Le 4 septembre de l’année 1360, Notburge était couronnée au ciel.
Comment deux bœufs se chargèrent des funérailles de la bienheureuse sainte
après qu’elle eût rendu son âme à Dieu
et de la sépulture qui lui fut donnée par les anges.
Le comte Henri avait promis à sa pieuse servante qu’il se chargerait lui-même de ses funérailles et l’avait consultée à ce sujet pour se conformer plus entièrement à ses dernières volontés.
La sainte lui ayant dit qu’elle désirait être placée sur un char traîné par deux bœufs en liberté et qu’elle choisirait pour lieu de sa sépulture l’endroit où ses deux animaux suspendraient leur course, le comte fit préparer toutes choses conformément à ses désirs.
Les restes de Notburge furent déposées sur le char, que suivait Henri de Rotembourg, accompagné de tous les serviteurs de sa maison.
A la sortie du château, la précieuse dépouille fut reçue par une foule considérable composée d’hommes de tous rangs, mais principalement des pauvres de Rotembourg qui versaient d’abondantes larmes. Le cortège, qui grossissait à chaque instant, continua lentement sa route jusqu’à ce que, arrivant sur les bords de l’Inn, il se vit obligé de suspendre sa marche, car il n’y avait aucun pont, qui permît de gagner la rive opposée de la rivière.
Mais voici que tout à coup, tandis que les uns et les autres se demandaient de quelle façon ils parviendraient à se tirer d’embarras, on vit se renouveler le miracle que Dieu fit autrefois en faveur des Israélites qui se trouvaient arrêtés dans leur fuite par les flots de la mer Rouge : les eaux, se séparant à droite et à gauche, laissèrent un libre passage aux bœufs et au cortège qui parvinrent ainsi facilement jusqu’à l’autre rive.
On pensait alors déposer en ce lieu les restes de la Bienheureuse, quand les bœufs attelés au char, poussés par une force invisible, prirent la fuite vers le champ d’Eben, où ils s’arrêtèrent sous un noyer, près de la muraille qui servait de clôture à la petite chapelle de saint Rupert et attendirent que l’on enfermât le corps de la sainte dans son cercueil.

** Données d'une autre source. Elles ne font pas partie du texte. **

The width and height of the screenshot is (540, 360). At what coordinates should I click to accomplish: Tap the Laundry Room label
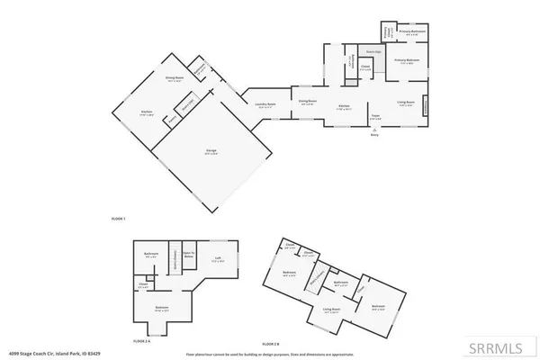265,104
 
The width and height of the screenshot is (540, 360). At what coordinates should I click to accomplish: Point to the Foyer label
375,117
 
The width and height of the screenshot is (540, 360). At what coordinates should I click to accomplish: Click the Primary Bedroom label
408,61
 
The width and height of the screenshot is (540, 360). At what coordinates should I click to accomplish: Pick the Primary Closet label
384,33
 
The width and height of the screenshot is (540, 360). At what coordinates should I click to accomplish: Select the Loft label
217,260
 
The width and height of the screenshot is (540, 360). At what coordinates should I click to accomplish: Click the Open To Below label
189,255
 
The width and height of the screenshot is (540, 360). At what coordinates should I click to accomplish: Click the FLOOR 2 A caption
141,342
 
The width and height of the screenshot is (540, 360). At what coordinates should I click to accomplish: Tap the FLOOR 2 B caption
270,345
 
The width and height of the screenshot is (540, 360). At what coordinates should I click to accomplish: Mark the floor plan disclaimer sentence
270,355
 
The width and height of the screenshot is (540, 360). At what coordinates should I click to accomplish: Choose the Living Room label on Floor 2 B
331,310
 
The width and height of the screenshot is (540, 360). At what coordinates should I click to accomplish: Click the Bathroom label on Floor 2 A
151,256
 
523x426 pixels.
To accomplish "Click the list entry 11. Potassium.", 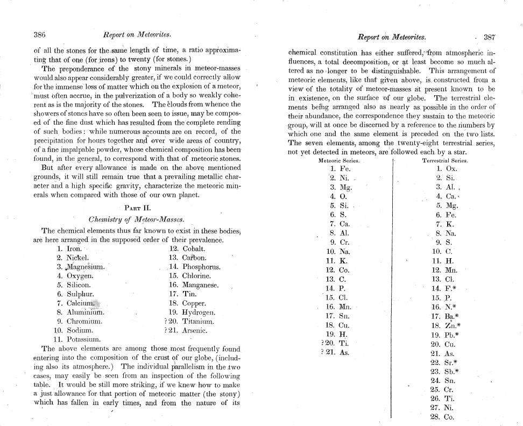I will [75, 339].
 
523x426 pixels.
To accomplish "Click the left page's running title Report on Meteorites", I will [137, 36].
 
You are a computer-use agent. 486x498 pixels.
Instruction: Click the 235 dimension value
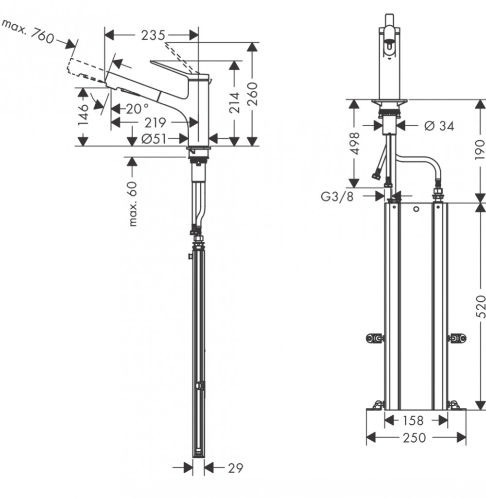coord(153,35)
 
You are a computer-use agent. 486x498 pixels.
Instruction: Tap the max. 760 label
coord(28,31)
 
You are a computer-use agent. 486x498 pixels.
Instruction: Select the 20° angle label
coord(137,109)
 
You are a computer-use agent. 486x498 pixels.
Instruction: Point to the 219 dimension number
coord(155,122)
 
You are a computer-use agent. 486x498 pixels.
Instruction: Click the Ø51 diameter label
coord(154,139)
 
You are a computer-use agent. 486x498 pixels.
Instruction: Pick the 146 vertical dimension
coord(83,115)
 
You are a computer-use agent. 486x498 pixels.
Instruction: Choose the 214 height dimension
coord(234,102)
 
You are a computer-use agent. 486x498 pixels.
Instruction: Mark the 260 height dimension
coord(252,94)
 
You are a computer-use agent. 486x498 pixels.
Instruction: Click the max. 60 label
coord(133,204)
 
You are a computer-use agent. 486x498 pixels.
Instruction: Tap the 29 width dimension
coord(236,468)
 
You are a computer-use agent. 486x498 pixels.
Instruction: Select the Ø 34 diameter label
coord(439,126)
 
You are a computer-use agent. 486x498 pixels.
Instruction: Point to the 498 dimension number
coord(354,143)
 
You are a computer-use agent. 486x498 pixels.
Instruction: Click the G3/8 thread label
coord(337,197)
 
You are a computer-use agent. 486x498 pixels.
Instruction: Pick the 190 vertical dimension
coord(480,150)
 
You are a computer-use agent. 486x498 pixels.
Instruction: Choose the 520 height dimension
coord(481,306)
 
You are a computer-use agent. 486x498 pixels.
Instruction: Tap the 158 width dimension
coord(413,420)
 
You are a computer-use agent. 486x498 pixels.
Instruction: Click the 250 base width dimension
coord(414,438)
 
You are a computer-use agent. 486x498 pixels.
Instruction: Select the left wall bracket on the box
coord(375,338)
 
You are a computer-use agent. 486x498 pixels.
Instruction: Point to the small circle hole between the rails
coord(416,209)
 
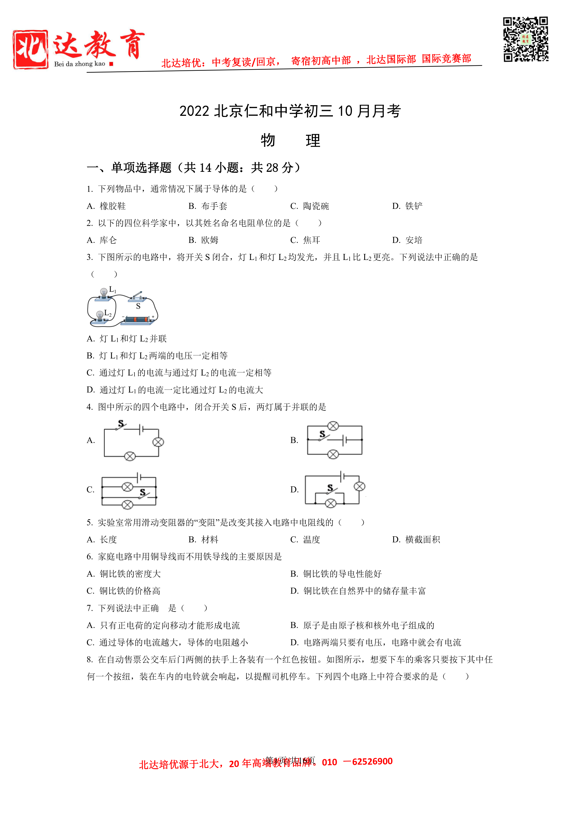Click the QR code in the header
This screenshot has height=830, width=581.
[x=525, y=39]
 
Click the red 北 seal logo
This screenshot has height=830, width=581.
[x=30, y=49]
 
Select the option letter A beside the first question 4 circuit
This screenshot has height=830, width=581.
[x=90, y=440]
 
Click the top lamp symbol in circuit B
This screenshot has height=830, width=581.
[x=333, y=426]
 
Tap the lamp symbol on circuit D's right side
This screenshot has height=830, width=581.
[x=359, y=486]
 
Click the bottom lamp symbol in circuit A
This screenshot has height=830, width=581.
[x=130, y=456]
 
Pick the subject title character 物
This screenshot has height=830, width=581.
[x=268, y=140]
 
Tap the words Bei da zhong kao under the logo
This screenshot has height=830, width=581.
[x=80, y=64]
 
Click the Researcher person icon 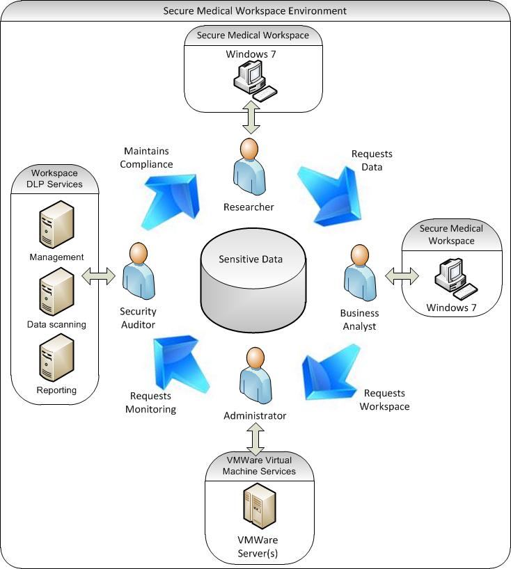coord(249,168)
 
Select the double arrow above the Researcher coord(250,116)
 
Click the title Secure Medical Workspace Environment coord(254,11)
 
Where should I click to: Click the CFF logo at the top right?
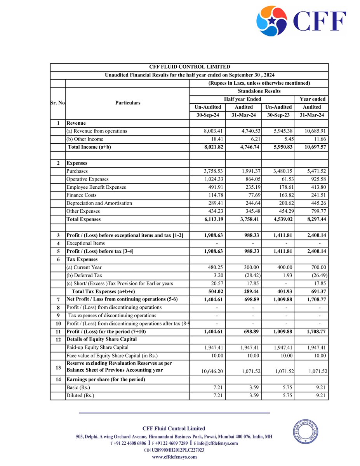tap(301, 21)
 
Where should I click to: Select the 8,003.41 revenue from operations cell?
tap(210, 131)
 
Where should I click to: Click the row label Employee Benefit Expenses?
tap(96, 187)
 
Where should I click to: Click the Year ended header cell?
tap(312, 99)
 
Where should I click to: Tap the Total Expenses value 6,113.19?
tap(210, 219)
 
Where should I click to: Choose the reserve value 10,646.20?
tap(210, 371)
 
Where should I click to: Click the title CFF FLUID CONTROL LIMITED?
tap(190, 67)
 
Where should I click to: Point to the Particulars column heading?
tap(127, 103)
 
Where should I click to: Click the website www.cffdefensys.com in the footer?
tap(174, 457)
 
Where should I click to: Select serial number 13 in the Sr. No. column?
tap(57, 367)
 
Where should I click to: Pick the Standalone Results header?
tap(259, 91)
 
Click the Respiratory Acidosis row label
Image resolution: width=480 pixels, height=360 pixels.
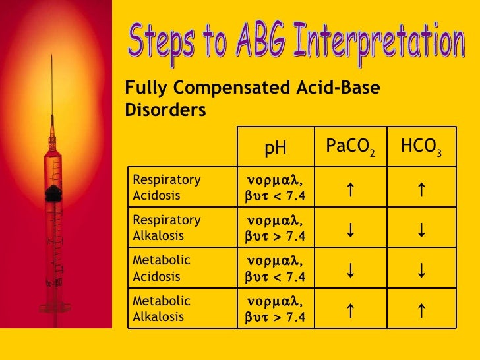(167, 188)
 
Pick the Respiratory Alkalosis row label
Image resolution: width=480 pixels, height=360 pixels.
(167, 227)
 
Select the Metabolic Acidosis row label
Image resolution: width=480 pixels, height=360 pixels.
(162, 269)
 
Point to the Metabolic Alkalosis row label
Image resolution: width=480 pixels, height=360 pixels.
(162, 309)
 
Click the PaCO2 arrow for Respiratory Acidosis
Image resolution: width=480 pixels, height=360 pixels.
(351, 189)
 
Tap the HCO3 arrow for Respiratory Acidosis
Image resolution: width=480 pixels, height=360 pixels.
(421, 189)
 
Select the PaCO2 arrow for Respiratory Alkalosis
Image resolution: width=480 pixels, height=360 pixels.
(351, 229)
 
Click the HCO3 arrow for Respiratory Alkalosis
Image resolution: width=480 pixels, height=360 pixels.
(421, 229)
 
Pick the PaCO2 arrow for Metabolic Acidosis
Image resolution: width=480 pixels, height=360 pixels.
(351, 270)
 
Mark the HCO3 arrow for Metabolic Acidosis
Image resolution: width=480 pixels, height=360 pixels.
(421, 270)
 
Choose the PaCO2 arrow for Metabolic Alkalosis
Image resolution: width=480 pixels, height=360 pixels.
(351, 310)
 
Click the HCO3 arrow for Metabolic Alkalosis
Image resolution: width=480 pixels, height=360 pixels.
(421, 310)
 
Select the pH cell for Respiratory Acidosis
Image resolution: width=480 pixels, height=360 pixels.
(276, 188)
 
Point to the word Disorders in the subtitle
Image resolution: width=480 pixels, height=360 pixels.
(165, 109)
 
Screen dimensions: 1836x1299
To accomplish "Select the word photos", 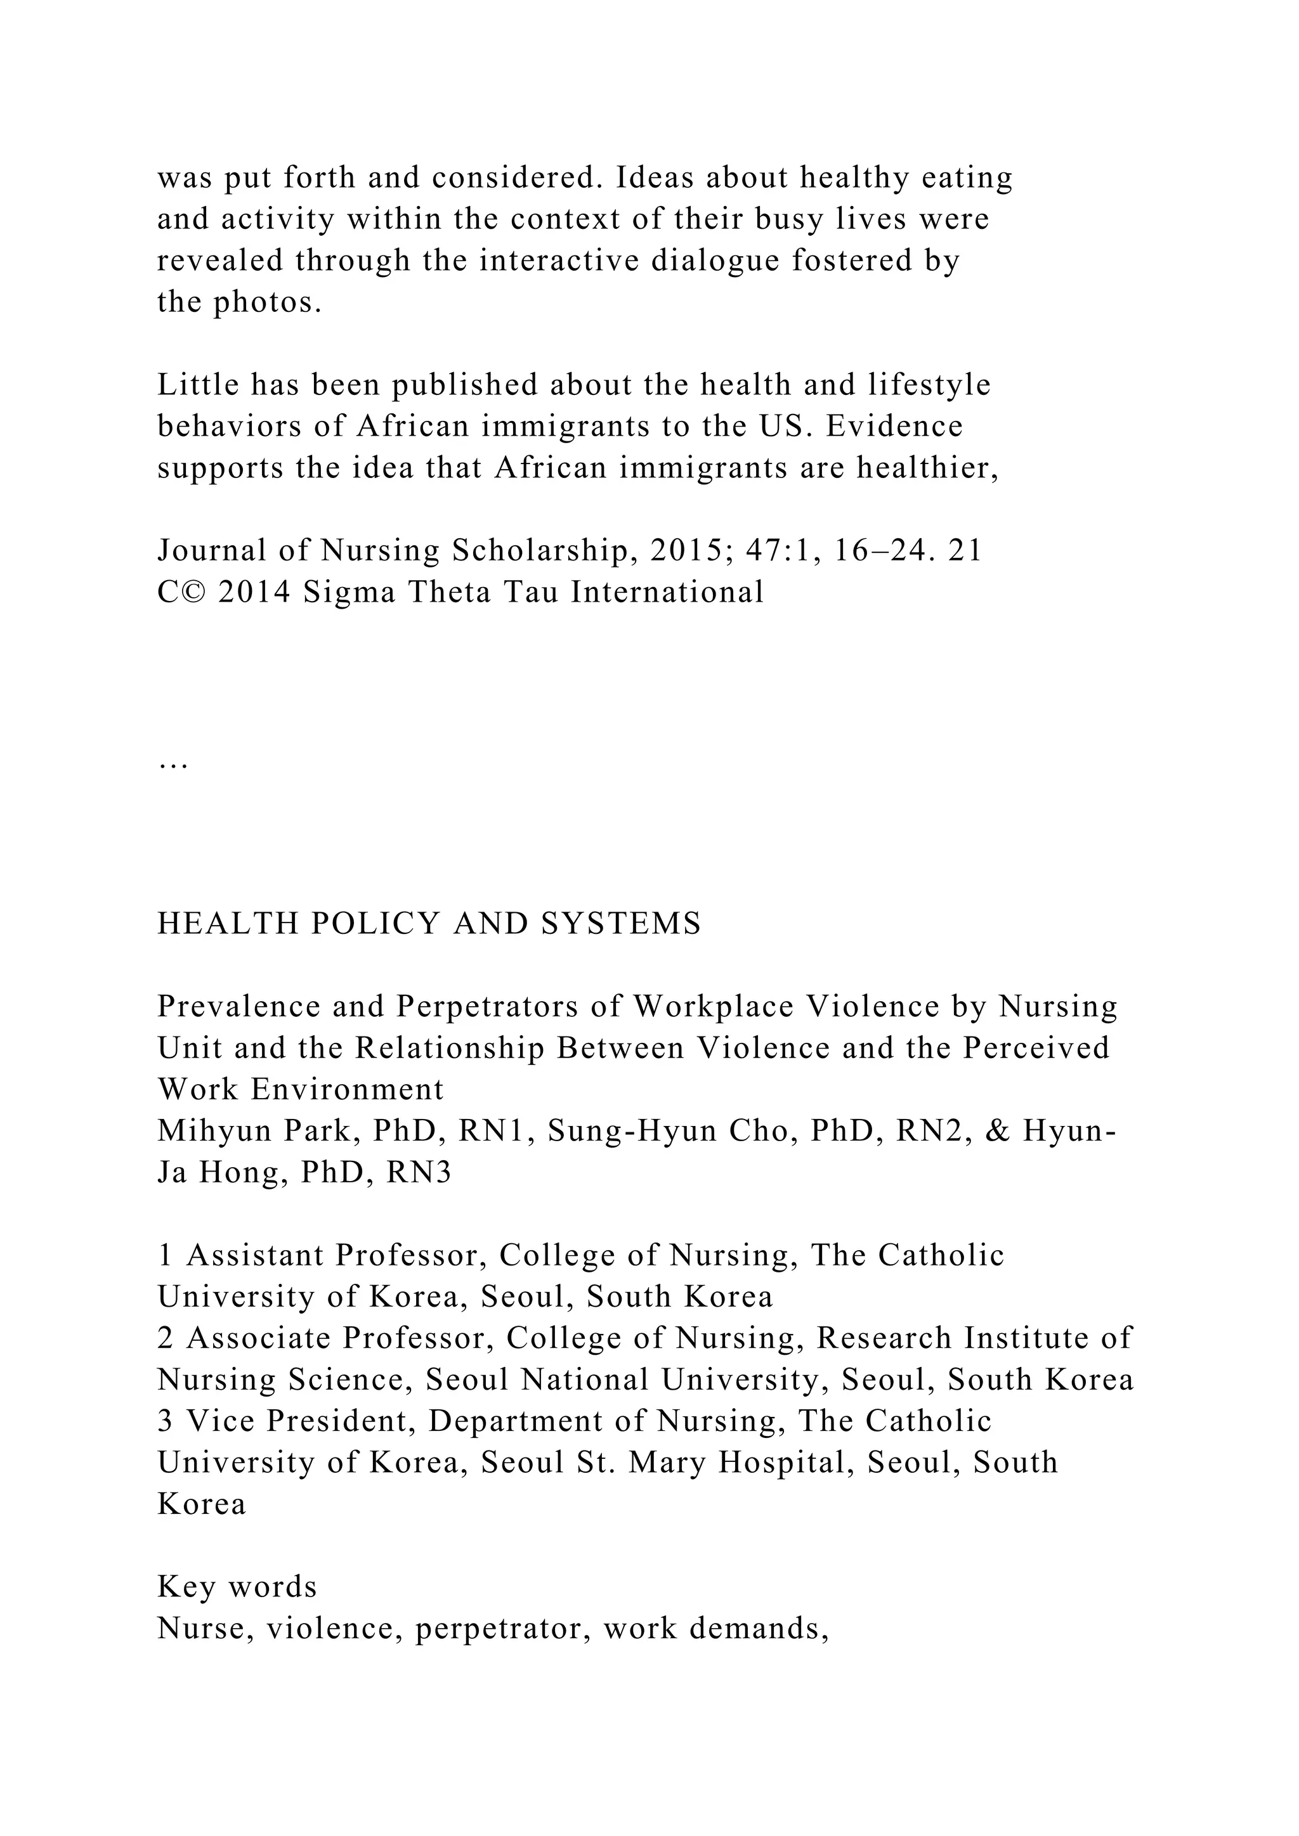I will point(266,302).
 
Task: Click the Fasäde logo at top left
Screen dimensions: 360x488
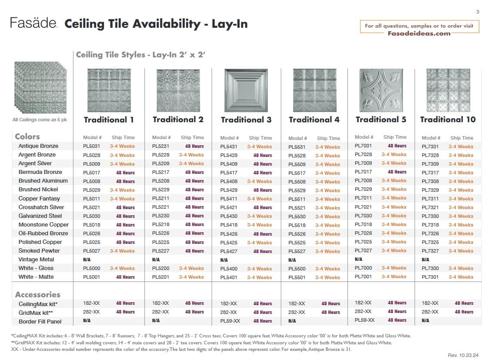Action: coord(33,23)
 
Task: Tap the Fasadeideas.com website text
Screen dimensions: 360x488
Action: coord(419,33)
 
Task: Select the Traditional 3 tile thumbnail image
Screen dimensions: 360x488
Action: coord(246,90)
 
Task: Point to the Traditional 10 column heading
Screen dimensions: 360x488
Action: coord(448,120)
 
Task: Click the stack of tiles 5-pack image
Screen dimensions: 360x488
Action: coord(40,88)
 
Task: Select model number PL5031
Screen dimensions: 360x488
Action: coord(91,146)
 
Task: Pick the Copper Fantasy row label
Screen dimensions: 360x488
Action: coord(39,198)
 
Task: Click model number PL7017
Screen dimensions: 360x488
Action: coord(363,172)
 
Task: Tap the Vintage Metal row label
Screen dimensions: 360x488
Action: coord(36,260)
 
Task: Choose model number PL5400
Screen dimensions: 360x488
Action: coord(229,269)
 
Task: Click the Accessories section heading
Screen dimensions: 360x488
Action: coord(37,294)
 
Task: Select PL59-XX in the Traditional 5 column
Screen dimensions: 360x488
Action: coord(364,320)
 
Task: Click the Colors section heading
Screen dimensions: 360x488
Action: coord(27,137)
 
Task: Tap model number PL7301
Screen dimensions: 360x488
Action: coord(430,277)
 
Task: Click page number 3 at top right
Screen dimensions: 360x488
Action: coord(478,12)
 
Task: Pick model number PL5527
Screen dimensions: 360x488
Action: coord(297,251)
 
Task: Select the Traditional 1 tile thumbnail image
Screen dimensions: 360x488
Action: coord(109,90)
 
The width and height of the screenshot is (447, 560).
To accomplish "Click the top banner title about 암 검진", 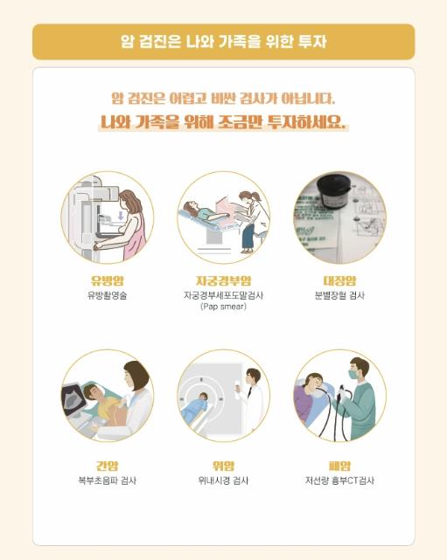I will pyautogui.click(x=223, y=41).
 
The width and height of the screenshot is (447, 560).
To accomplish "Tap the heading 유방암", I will pyautogui.click(x=108, y=280).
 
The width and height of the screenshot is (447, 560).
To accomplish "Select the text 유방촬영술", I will pyautogui.click(x=108, y=296).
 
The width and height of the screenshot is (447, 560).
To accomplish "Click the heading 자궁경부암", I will pyautogui.click(x=223, y=280).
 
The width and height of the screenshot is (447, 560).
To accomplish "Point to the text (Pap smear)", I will pyautogui.click(x=223, y=307).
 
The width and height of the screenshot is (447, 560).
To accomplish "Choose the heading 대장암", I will pyautogui.click(x=339, y=280).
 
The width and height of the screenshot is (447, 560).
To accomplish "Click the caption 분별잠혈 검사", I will pyautogui.click(x=339, y=296).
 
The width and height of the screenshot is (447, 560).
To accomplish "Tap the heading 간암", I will pyautogui.click(x=108, y=466).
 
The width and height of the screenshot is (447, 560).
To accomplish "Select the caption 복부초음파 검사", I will pyautogui.click(x=108, y=480).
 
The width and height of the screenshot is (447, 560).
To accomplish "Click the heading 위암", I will pyautogui.click(x=223, y=466).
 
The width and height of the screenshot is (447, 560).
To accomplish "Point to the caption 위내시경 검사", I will pyautogui.click(x=223, y=480).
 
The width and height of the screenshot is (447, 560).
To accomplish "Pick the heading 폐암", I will pyautogui.click(x=339, y=466).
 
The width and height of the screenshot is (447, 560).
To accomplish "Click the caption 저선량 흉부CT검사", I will pyautogui.click(x=339, y=480).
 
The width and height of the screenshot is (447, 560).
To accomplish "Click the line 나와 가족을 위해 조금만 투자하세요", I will pyautogui.click(x=223, y=123).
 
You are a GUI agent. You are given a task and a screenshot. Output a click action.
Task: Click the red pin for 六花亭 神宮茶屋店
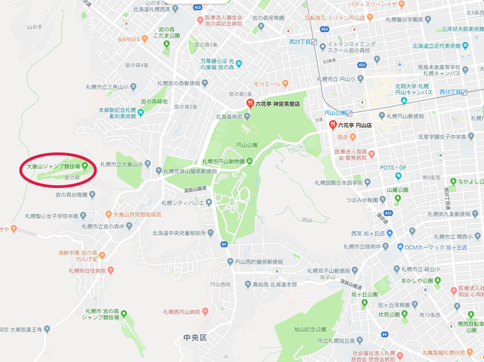(250, 103)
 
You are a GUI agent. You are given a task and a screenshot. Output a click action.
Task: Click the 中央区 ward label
(195, 338)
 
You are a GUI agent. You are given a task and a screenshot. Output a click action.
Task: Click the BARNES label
(129, 39)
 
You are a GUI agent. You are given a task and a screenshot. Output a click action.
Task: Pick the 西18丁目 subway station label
(451, 92)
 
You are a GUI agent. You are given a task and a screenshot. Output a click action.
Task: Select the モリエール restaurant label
(267, 83)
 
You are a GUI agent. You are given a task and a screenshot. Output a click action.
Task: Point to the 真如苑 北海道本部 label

Lorsqu’ils virent qu’on l’y avait placé, ils pénétrèrent dans l’intérieur de la chapelle, d’où on les vit sortir quelques instants après, avec le char vide qu’ils traînaient après eux. Les assistants, étonnés, se précipitèrent alors dans l’église, où ils virent, enseveli au pied de l’autel, le corps de la Bienheureuse qui, certainement, n’y avait pu être déposé par d’autres mains que celles des Anges.
*
**
La chambre du château dans laquelle s’était écoulée une partie considérable de sa vie et qui avait reçu son dernier soupir fut convertie en oratoire, aussitôt après sa mort, par les soins de son maître le comte Henri de Rotembourg. Quant à la petite chapelle de Saint-Rupert, dans laquelle le corps de la Bienheureuse sainte avait été miraculeusement conduit par des bœufs et enseveli par les Anges, elle fut bientôt dédiée à l’humble servante qui l’avait visitée tant de fois le soir, après son travail, alors qu’elle entendait le son de l’Angelus.
La foule des pèlerins qui furent attirés en ce lieu par les nombreux miracles opérés à son tombeau nécessita la construction d’une vaste église qui en occupa l’emplacement.